Open source maintainer and founder, leading the Nuxt core team.

TypeScript has won.

Not as a bundler – but as a language. Deno and Bun (have) supported it for a long time. And now, type stripping means you can write it natively in stable Node.js versions. If types as comments makes it, you'll even be able to write in the browser.

…and the day of Vite has come. This year, we saw Vite downloads surpass webpack's. And alongside it, Vitest usage has surged upwards. It seems like a good time to opt in to the new Vite toolchain, and 2026 promises to be the year that happens – with the stable release of Rolldown to power a new, faster Vite, as well as the promise of an all-in-one 'Vite+'.

Our tools are better than ever. Yet the existential question we are all asking is quite different: what about AI?

AI is poised to change how we consume documentation, write code, make architectural choices, and more. Companies are betting everything on new patterns of development. For the vast majority of us, coding agents are changing how we interface with our code.

Is that a good thing?

Apparently by the end of 2025, just under 30% of code was AI-generated. Cursor and Zed are surging in popularity, even if they are far from dethroning VSCode as the most-used IDE. And agent-based approaches, like Claude, Gemini and Copilot are growing quickly.

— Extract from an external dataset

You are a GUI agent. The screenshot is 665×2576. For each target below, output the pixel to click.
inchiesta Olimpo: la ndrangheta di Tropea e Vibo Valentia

For those of us who are developers, knowing what 'good' looks like will be more important than ever, whatever tools we use. Keeping on top of new language features will be more important. As will knowing what libraries to build on, rather than vibe coding everything from scratch.

It's already possible to spin up a new project in a day – or migrate an existing project easily. That's a challenge for framework and library authors. We need to make sure our tools continue to serve developers. We can't count on inertia.

And that's a reason for all users to be optimistic.

Let's see what 2026 brings. I'm hoping it will be faster tools, better developer experience, and the power of technology acting as a force multiplier to augment our own agency and choices.